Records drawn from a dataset
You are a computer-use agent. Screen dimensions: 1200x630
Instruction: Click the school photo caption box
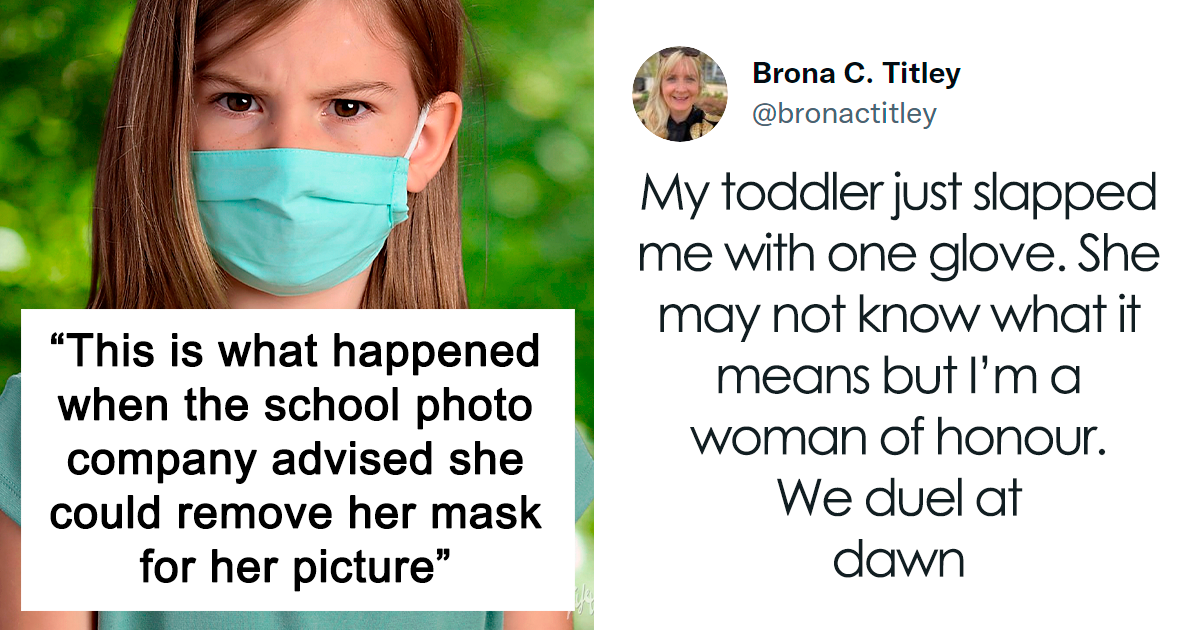click(x=297, y=459)
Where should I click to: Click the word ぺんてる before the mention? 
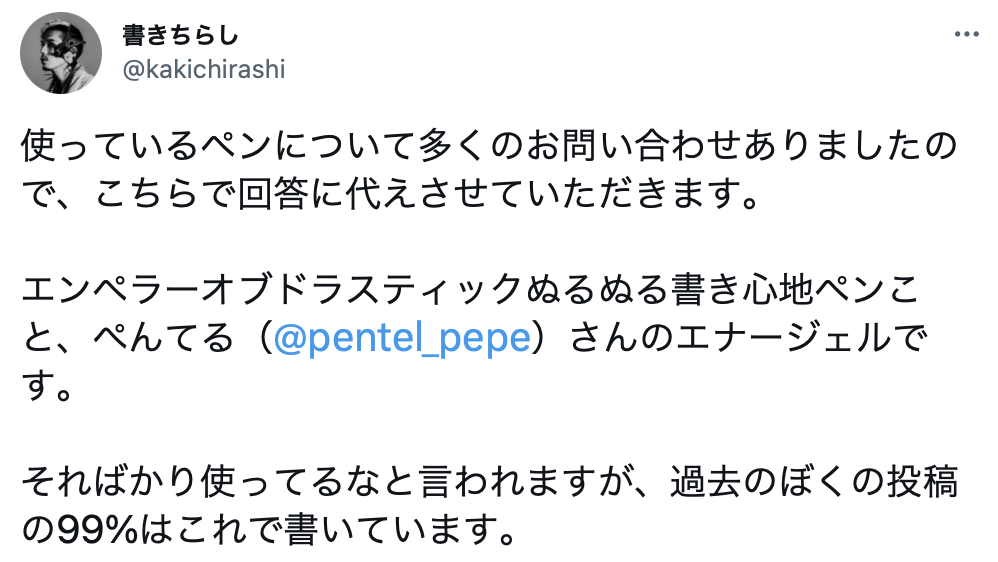(x=164, y=337)
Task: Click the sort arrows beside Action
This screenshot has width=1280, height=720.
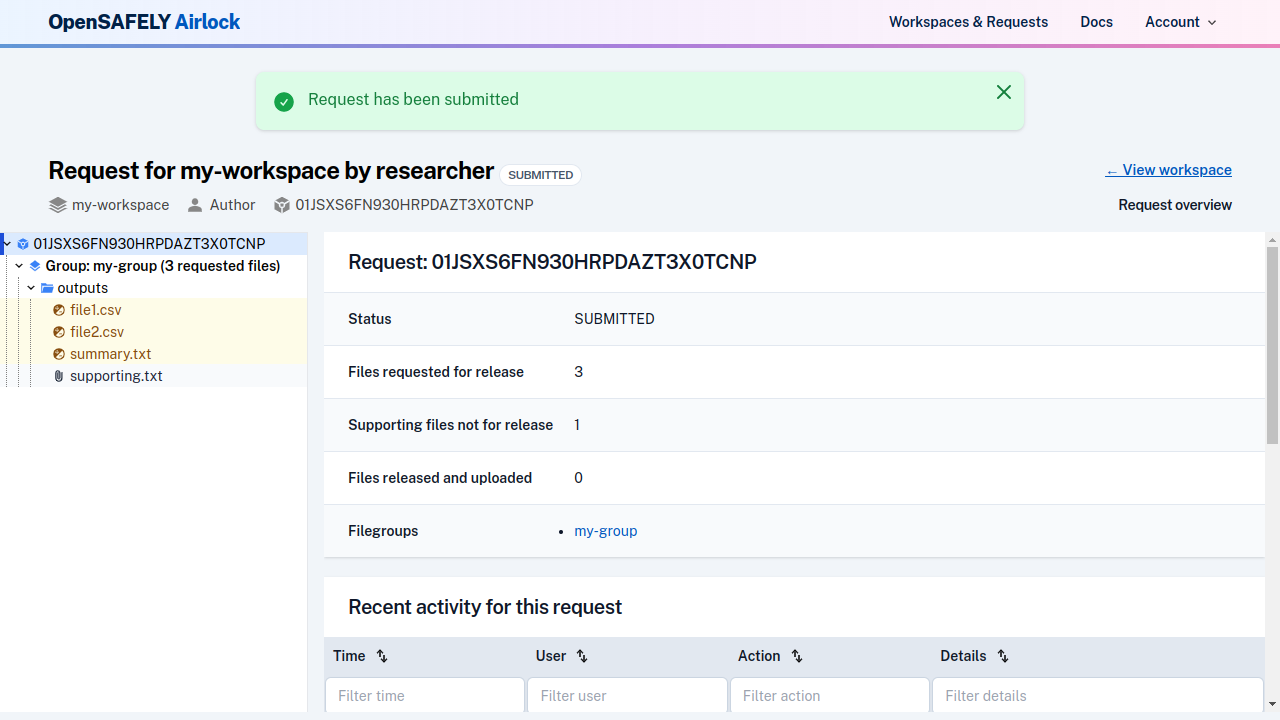Action: [797, 656]
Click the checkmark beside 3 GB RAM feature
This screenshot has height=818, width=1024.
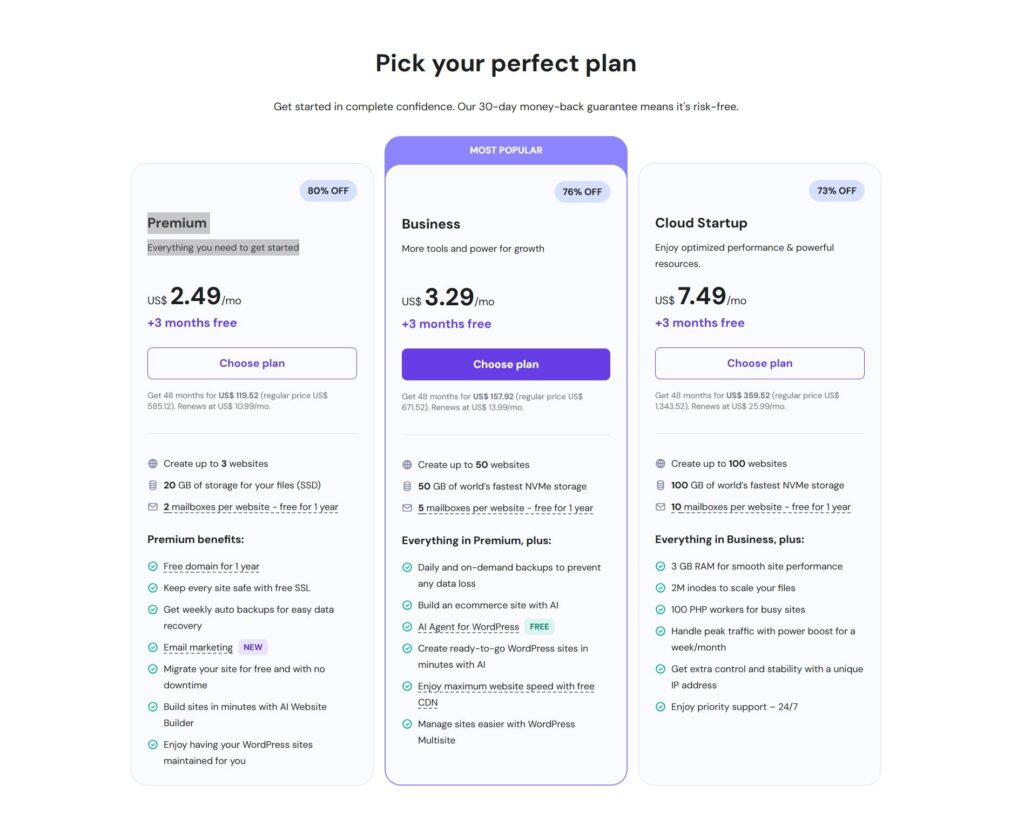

**What is expected:** A faithful copy of the data is required: each word kept, each picture omitted.

**Exercise response:**
You are a computer-use agent. Screen dimensions: 1200x630
Instruction: Click the school photo caption box
click(x=297, y=459)
Where should I click to: Click the word ぺんてる before the mention? 
(x=164, y=337)
Task: Click the sort arrows beside Action
This screenshot has width=1280, height=720.
Action: [797, 656]
Click the checkmark beside 3 GB RAM feature
This screenshot has height=818, width=1024.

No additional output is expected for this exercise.